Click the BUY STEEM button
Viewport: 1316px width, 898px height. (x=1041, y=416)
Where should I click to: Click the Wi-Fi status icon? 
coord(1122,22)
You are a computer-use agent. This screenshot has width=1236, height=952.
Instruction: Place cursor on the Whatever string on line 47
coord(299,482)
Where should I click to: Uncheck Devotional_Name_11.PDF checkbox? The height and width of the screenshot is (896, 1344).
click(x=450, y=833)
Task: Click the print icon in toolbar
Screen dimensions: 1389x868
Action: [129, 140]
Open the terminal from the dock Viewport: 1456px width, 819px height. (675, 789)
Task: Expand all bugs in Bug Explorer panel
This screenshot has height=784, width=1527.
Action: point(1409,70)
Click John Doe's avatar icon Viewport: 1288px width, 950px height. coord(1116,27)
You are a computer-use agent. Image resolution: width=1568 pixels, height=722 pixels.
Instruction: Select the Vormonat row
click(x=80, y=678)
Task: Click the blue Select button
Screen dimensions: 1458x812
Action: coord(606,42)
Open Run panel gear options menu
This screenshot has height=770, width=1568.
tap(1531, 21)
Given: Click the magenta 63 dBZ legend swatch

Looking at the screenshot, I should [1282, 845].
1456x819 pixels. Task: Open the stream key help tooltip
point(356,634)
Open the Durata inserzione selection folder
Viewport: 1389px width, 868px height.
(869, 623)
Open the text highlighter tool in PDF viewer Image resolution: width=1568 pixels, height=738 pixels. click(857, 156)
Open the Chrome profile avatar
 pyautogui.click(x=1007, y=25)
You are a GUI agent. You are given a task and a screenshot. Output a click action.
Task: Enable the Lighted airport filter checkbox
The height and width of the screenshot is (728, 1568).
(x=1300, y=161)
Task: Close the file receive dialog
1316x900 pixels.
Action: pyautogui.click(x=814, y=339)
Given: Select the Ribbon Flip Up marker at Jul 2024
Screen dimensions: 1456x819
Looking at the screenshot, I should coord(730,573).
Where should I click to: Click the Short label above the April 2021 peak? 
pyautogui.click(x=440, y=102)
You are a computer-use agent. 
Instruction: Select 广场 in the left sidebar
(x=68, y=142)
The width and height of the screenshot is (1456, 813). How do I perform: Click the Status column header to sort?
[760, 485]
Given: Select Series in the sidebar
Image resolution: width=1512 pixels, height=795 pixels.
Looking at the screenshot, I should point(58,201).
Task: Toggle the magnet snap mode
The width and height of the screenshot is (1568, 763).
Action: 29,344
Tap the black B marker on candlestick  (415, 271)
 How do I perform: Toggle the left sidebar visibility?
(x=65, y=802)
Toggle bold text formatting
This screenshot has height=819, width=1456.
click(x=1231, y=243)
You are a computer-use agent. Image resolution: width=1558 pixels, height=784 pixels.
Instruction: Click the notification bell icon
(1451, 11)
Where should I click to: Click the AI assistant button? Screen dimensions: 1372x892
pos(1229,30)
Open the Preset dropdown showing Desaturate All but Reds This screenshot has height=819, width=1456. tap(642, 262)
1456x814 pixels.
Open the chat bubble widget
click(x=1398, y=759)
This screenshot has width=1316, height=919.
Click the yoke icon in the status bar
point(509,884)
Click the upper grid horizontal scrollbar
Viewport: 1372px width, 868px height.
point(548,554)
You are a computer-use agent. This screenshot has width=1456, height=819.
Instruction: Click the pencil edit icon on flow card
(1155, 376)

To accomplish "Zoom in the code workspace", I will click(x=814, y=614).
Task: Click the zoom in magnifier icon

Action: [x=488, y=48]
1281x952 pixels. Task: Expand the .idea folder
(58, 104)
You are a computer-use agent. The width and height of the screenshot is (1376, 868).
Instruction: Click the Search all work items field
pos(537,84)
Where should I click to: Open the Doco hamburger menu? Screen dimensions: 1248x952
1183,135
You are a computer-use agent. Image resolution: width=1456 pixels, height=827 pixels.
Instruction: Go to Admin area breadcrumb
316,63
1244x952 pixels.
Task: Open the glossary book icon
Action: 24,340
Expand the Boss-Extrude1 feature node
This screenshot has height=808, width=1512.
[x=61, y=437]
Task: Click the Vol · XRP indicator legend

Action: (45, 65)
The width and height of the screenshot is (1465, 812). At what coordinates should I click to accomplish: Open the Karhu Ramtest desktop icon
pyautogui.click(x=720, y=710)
******************************
### [Try it]
From the records above, return each line that includes "marker".

### [Solution for this exercise]
Given: Select the Ribbon Flip Up marker at Jul 2024
Tap the black B marker on candlestick  (415, 271)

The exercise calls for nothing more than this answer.